**REQUIRED ACTION**: Search the listing for the word "agent" and return each line that contains it.

**DATA**:
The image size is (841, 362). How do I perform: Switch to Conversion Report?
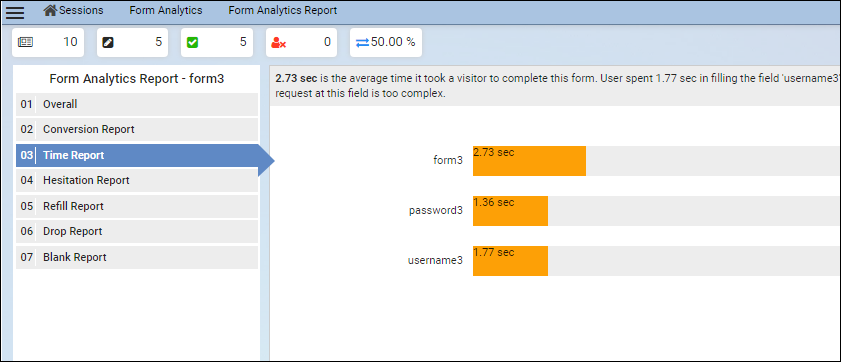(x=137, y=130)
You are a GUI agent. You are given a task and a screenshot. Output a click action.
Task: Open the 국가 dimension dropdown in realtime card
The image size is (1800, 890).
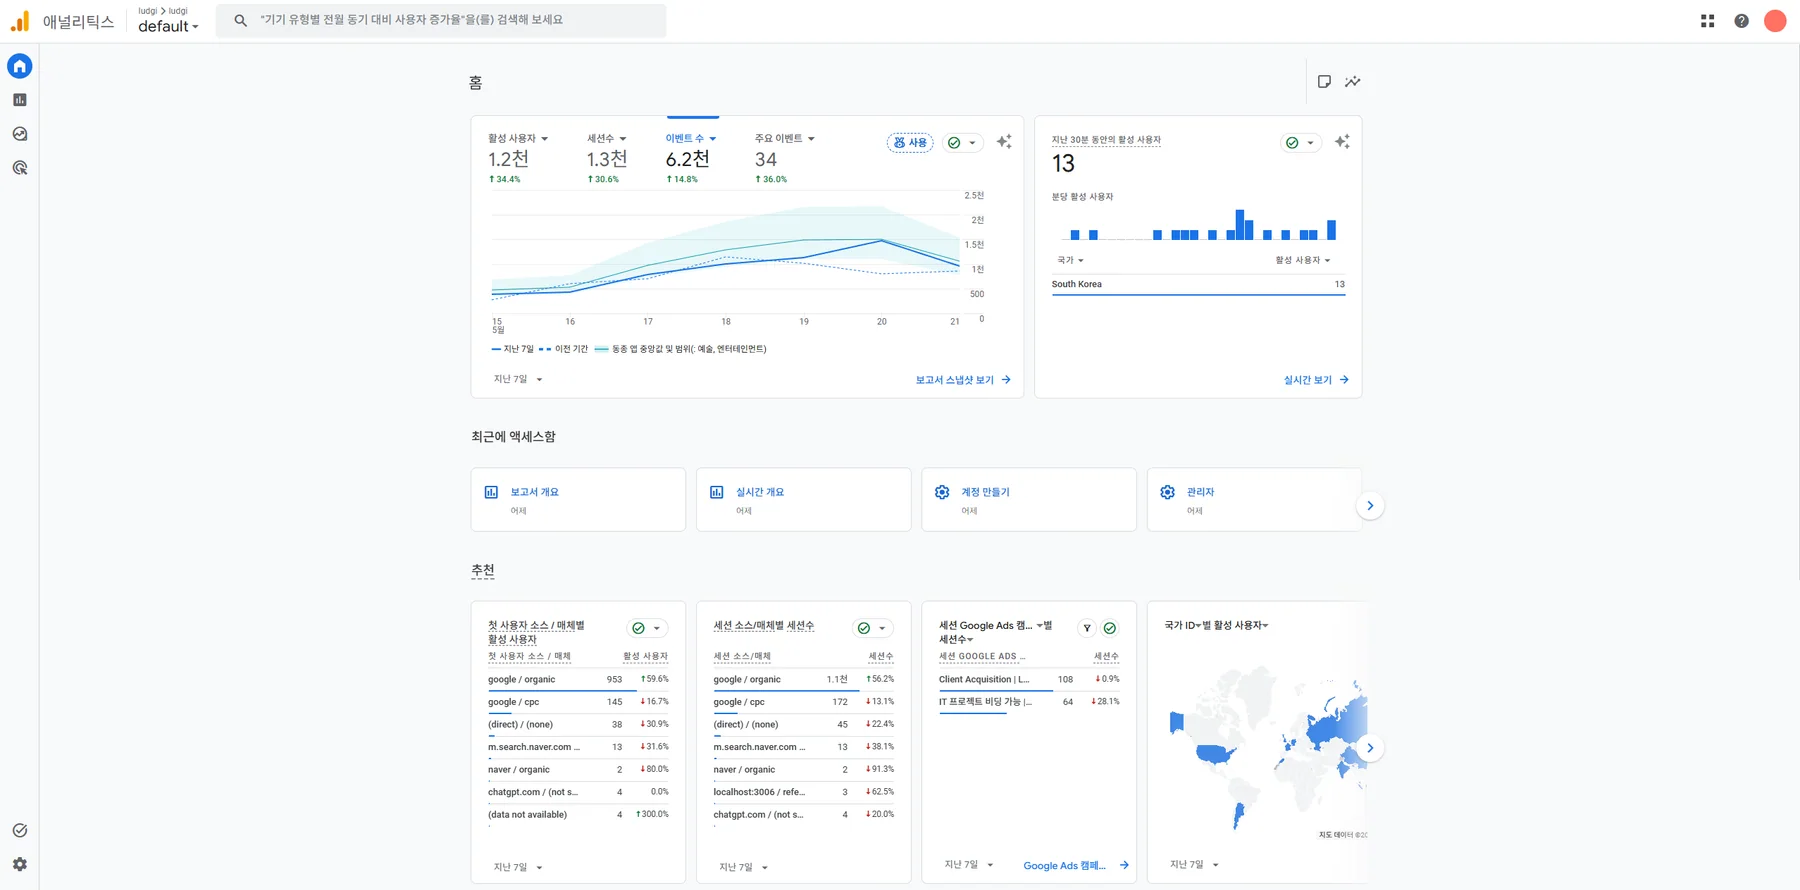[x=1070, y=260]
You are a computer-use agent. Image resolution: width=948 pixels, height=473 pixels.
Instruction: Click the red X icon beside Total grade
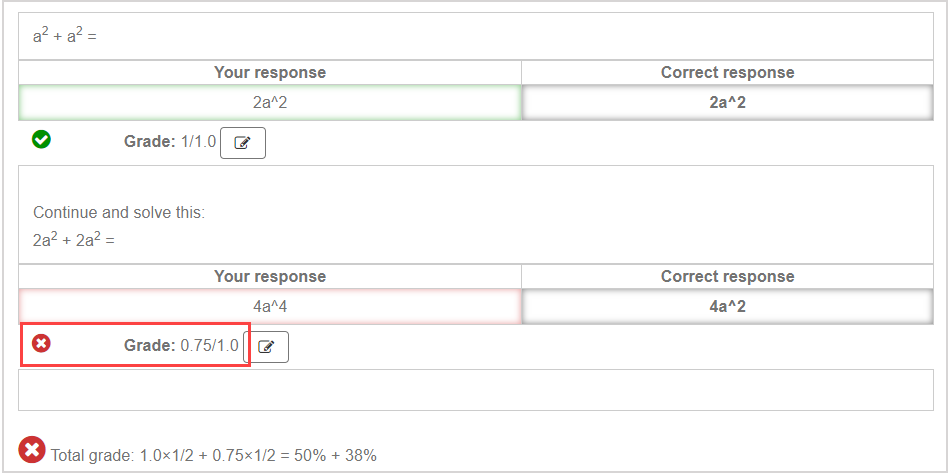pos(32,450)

**ANSWER FOR THIS EXERCISE**:
You are a GUI agent. You are given a task and a screenshot. Output a click action.
You are a computer-use agent. Image resolution: width=948 pixels, height=473 pixels.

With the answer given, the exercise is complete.